Local government district in England

Carshalton was a local government district in north east Surrey from 1883 to 1965 around the town of Carshalton.

The parish of Carshalton adopted the Local Government Act 1858 in 1883 and a local board was formed to govern the town. The Local Government Act 1894 reconstituted the area as an urban district, and an elected urban district council replaced the local board. In 1933 the boundaries of the district were altered after the abolition of Epsom Rural District.

The district was abolished in 1965 by the London Government Act 1963 and the former area was transferred to Greater London to be combined with that of other districts to form the present-day London Borough of Sutton.

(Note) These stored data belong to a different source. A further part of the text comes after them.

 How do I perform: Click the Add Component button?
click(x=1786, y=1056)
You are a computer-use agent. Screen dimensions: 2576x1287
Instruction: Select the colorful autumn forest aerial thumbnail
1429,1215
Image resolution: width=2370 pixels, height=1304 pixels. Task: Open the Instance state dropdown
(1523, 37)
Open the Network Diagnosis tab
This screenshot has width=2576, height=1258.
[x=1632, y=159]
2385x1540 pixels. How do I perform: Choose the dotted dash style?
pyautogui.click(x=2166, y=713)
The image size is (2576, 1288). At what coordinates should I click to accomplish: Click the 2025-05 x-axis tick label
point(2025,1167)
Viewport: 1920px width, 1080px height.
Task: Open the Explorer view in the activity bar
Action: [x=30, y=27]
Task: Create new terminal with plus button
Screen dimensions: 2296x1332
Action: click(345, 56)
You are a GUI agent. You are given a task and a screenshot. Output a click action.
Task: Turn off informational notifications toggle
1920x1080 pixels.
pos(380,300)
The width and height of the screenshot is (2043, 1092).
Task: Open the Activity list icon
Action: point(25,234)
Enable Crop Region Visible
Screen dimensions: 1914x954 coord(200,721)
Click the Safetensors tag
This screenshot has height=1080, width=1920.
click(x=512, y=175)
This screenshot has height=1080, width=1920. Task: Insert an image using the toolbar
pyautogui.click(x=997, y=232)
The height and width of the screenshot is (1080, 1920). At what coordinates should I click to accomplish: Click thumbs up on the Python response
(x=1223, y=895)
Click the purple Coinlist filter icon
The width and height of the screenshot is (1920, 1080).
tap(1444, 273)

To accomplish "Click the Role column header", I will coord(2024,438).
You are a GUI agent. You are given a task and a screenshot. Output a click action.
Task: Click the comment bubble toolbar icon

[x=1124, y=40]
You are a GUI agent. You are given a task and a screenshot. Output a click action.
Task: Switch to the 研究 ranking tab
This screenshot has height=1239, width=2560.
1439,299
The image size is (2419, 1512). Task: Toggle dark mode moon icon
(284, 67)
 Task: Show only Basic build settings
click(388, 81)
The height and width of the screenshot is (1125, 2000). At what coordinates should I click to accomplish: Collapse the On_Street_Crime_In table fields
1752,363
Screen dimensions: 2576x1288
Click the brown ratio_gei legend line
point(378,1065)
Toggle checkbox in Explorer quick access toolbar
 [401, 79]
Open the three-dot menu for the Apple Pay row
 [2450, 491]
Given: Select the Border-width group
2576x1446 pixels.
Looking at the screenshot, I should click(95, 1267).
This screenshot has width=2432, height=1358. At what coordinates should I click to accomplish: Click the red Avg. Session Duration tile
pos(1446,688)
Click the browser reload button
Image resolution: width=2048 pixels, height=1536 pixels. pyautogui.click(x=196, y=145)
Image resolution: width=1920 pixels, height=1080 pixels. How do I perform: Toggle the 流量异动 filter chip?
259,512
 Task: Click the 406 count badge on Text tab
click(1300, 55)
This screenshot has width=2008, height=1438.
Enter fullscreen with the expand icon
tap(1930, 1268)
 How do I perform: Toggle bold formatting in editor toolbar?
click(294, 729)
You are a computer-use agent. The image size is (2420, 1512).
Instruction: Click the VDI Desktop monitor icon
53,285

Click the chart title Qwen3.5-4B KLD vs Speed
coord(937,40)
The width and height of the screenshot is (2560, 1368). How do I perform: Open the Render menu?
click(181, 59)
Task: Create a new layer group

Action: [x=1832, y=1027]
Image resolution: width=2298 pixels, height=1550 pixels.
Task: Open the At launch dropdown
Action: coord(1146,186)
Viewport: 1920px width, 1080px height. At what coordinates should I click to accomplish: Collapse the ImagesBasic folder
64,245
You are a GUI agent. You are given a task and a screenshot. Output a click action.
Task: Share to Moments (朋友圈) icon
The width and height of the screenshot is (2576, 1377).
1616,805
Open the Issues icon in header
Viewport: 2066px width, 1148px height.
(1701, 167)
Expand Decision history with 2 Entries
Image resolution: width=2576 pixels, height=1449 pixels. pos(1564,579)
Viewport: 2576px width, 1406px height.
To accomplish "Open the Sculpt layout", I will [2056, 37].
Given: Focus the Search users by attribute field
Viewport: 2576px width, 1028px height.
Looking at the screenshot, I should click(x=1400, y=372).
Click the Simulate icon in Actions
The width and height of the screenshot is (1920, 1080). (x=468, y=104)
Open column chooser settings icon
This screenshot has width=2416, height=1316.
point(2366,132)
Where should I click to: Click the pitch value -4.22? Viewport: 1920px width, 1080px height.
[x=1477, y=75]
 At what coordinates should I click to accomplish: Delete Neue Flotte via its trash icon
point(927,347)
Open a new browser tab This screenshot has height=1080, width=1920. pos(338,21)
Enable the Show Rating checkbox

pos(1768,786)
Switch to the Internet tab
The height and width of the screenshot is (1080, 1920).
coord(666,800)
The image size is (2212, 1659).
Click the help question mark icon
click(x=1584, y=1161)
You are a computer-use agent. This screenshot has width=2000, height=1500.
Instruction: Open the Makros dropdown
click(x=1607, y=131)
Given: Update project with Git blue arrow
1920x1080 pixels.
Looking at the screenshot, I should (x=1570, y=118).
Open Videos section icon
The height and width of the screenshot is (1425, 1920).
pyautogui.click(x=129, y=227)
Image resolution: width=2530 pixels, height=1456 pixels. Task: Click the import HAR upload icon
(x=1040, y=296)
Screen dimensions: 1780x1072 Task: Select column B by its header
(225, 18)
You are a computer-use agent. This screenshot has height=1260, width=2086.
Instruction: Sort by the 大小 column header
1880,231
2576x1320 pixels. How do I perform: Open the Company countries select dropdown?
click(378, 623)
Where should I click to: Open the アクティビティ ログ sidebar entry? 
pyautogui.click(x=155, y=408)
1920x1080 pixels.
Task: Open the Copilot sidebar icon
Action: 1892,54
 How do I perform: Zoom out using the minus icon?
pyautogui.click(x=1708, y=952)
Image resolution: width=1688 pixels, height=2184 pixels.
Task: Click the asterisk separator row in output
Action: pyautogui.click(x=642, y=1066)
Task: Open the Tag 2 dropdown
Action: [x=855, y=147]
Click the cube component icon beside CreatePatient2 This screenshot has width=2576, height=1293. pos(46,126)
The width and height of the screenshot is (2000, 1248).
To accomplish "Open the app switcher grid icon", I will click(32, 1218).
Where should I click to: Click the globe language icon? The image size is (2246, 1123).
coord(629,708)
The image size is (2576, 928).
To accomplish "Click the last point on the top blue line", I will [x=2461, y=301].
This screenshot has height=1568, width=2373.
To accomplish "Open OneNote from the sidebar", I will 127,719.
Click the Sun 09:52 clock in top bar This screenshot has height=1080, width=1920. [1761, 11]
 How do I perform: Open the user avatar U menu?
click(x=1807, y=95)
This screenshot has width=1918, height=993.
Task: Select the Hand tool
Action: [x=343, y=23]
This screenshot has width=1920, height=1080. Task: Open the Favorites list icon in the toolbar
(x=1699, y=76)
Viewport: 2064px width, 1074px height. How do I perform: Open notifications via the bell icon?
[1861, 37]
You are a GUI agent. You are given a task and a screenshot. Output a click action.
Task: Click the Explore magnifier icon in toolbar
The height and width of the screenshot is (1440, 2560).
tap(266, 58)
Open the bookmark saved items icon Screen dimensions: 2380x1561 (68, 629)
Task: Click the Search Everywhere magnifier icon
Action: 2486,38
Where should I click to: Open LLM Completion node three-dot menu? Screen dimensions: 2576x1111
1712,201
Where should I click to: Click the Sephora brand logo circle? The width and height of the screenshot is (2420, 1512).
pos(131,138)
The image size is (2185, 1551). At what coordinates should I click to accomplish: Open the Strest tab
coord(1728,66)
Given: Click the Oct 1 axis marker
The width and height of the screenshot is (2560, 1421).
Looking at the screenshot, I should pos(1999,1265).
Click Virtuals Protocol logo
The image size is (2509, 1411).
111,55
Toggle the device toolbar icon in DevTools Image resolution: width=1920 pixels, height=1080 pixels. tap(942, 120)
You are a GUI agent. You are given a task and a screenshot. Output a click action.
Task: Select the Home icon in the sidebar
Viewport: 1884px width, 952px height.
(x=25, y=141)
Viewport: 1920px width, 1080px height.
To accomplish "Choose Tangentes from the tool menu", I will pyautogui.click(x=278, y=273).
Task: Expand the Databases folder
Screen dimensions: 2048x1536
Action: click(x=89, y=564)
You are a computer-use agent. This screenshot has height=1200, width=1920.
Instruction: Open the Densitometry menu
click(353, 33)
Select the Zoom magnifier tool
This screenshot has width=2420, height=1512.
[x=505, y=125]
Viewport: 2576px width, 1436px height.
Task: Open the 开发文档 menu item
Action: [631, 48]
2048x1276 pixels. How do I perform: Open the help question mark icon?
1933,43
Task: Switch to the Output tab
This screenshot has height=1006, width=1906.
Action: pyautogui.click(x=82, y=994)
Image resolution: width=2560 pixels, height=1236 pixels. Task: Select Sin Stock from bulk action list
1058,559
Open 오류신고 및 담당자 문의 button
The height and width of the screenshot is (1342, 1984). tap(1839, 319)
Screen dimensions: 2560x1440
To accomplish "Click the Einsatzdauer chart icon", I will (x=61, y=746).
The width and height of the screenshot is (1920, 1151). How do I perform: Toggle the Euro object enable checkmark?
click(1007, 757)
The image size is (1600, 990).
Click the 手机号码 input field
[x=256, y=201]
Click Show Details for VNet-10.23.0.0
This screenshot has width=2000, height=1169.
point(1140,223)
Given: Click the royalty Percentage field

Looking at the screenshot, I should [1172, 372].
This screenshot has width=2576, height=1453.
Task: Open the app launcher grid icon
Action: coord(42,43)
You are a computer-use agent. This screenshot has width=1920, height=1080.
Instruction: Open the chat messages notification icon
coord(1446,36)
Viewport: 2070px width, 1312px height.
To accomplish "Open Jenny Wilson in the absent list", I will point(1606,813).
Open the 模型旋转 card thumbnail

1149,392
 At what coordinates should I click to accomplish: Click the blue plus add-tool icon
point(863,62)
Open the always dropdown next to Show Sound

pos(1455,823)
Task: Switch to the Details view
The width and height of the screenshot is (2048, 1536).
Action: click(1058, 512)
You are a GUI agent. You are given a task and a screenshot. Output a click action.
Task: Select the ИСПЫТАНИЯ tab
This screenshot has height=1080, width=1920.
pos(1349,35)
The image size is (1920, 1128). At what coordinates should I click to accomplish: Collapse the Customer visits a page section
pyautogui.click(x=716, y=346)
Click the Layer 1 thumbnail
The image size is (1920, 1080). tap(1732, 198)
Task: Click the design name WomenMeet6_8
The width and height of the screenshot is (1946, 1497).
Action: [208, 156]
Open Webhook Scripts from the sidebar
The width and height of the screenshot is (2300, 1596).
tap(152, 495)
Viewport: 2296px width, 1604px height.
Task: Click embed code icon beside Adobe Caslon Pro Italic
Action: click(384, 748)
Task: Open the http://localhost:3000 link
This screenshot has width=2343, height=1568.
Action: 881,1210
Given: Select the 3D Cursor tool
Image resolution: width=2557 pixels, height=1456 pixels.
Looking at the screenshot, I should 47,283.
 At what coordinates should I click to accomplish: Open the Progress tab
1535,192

Carshalton Urban District Council were granted armorial bearings by the College of Arms on 14 May 1952. The basic colours of the shield were gold and red, from the arms of the Mandeville family who anciently held the manor of Carshalton. The chevron in the centre of the arms was derived from the arms of the Gaynesford and Scawen families. On the chevron was placed a heraldic fountain for the many springs and pools of the town, with on either side a silver sprig of oak. The oak sprigs came from the arms of Surrey County Council. The lions appeared in the arms of three local families: Burgersh, Fellowes and Hardwick. The greyhound was from the Gaynesford family arms, and also depicted the historic Greyhound Inn. The crest above the shield featured a mural crown as symbol of local government. On this was placed a Tudor rose, the symbol of the UDC prior to 1952. From the crown rose a swan, based on the Bohun swan, the heraldic badge of the Bohun family. In the swan's beak was a sprig of beech symbolising Carshalton Beeches.

The council met in the Carshalton Council Offices in The Square. The building has been Grade II listed since 1974.